Copy the passage of the perf notes email thread that begins with the words "For the most" and stops after "to rerun CI.", substituting "merge" for "rebase".

*Passage given*
################
Simon, you are on windows, correct? If so the result you posted is using the 
"x86_64-linux-deb9" environment as a baseline when it should be using "x86_64" 
which is much closer to the result you're getting.
WSL actually.   (Windows Subsystem for Linux.)

Simon

From: David Eichmann <dav...@well-typed.com>
Sent: 02 July 2020 16:25
To: Simon Peyton Jones <simo...@microsoft.com>; ghc-devs@haskell.org
Subject: Re: Perf notes


Hello,

So CI metrics are being pushed again, good. The immediate issue was perf test 
T9803. I've looked at metrics across all CI test environments and the last 300 
commit on master. Metric looks stable. I've attached the output of: `python3 
./testsuite/driver/perf_notes.py --chart T9203.html --ci --test-name T9203  
origin/master~300..origin/master`.

Simon, you are on windows, correct? If so the result you posted is using the 
"x86_64-linux-deb9" environment as a baseline when it should be using "x86_64" 
which is much closer to the result you're getting.

> So it's just an implementation detail whether the numbers you save are gotten 
> from one run, or another identical one.

For the most part yes, but since we usually rebase and batch commit with marge 
bot, we are really creating a new commit. So it makes some sense to rerun CI.
################
*Provided records*
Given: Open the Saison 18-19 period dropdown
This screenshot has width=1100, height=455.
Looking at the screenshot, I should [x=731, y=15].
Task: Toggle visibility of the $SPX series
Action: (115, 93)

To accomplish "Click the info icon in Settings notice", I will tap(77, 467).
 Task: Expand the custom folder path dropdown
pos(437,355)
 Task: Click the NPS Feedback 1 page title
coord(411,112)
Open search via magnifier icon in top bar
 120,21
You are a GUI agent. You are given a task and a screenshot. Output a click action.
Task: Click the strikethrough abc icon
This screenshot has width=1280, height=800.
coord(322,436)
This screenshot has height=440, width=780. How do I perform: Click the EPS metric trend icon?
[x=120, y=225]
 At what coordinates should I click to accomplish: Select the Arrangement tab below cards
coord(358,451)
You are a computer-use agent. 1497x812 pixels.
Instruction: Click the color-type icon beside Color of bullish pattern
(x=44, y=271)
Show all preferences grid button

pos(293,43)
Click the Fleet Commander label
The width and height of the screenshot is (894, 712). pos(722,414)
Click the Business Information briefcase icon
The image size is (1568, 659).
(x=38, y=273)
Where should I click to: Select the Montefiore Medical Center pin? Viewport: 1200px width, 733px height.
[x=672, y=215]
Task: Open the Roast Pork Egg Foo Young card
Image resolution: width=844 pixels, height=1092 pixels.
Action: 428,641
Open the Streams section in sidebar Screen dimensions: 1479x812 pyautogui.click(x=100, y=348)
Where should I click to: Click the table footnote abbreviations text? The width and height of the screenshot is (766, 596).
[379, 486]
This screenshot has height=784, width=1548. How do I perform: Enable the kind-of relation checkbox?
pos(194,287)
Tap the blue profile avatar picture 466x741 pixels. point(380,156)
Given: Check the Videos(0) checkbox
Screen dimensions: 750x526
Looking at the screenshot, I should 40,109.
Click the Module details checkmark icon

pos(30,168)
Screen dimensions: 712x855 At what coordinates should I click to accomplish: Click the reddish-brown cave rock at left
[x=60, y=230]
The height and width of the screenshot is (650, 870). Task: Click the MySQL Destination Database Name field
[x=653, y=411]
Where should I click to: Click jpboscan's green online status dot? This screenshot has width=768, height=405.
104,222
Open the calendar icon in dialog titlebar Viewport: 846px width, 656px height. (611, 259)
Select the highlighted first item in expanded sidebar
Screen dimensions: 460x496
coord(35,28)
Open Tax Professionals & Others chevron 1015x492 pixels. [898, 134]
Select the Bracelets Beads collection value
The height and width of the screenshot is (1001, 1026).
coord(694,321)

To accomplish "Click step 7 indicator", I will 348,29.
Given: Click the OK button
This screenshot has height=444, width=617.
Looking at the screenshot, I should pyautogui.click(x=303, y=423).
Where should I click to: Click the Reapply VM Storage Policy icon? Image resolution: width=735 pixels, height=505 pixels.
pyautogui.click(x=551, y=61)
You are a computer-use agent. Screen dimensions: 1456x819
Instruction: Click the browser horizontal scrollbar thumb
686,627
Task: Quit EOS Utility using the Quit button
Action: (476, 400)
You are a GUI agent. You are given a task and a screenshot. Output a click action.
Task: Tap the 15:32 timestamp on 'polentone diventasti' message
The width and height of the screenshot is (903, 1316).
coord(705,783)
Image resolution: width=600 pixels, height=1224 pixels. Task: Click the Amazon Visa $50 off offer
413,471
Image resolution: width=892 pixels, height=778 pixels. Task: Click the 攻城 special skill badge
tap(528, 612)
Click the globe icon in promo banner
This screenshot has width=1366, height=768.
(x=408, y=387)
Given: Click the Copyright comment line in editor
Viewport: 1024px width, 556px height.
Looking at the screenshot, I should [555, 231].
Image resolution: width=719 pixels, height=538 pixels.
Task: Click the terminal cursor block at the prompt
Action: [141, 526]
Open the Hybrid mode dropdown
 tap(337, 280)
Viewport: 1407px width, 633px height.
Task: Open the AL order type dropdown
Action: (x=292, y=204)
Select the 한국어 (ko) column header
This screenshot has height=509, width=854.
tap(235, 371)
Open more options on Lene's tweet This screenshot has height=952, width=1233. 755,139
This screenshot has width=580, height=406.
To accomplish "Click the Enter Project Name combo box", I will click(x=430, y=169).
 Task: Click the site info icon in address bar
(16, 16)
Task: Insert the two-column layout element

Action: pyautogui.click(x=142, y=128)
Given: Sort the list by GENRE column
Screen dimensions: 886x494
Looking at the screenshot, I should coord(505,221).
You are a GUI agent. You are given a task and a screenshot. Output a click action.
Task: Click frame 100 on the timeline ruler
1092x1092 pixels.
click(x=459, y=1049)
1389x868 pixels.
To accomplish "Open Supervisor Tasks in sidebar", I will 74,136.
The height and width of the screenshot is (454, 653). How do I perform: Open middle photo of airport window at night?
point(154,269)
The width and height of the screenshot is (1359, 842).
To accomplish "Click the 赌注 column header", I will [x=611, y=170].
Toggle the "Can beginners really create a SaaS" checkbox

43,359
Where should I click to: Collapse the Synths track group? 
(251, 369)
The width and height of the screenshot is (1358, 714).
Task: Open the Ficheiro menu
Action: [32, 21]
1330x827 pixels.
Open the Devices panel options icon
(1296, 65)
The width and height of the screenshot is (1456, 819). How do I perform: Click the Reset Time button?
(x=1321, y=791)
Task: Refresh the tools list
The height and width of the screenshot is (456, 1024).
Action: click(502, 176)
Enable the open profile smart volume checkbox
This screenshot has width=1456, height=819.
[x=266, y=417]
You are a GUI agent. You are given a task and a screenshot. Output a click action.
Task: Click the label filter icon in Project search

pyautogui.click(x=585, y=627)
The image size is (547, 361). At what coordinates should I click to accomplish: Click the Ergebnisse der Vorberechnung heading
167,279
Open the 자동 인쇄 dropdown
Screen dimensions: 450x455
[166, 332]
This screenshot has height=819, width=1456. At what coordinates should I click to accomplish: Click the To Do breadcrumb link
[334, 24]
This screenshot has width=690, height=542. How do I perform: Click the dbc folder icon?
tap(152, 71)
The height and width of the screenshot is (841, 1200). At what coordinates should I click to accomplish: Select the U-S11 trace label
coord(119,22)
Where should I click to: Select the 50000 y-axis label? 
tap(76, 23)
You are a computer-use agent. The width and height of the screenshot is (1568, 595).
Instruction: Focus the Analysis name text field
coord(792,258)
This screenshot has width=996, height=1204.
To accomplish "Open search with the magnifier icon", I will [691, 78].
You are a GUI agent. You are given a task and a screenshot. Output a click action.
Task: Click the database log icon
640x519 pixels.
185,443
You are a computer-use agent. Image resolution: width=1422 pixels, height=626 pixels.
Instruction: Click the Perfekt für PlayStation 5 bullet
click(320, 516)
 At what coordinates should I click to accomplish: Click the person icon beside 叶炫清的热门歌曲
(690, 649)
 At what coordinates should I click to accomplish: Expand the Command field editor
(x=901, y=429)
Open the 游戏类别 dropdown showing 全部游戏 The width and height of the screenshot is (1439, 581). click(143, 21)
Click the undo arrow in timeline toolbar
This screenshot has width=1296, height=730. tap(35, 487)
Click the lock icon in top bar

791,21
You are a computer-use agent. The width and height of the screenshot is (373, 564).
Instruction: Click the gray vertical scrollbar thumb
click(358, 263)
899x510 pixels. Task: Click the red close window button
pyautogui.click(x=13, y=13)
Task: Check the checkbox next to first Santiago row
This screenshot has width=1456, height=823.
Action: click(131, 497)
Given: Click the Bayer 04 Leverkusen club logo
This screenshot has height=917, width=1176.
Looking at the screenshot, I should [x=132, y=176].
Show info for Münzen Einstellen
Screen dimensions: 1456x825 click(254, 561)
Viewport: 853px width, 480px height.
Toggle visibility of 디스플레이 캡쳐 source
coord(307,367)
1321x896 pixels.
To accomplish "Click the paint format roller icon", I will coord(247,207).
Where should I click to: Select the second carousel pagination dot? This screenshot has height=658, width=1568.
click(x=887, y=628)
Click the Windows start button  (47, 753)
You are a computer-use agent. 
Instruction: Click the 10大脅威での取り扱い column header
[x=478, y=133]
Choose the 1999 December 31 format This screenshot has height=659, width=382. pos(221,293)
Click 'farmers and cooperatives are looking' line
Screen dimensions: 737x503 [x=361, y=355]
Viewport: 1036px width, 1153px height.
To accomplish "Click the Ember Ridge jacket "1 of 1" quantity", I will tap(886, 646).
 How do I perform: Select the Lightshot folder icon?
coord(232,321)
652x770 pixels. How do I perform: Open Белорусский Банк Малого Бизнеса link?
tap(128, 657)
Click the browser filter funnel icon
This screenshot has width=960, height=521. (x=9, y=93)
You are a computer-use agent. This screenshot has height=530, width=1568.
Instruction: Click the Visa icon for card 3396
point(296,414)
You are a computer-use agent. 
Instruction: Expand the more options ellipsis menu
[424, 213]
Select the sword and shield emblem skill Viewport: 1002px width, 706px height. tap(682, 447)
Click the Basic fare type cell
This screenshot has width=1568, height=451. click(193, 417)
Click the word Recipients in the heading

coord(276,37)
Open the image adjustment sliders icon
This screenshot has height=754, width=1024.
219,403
################
*Exercise result*
For the most part yes, but since we usually merge and batch commit with marge 
bot, we are really creating a new commit. So it makes some sense to rerun CI.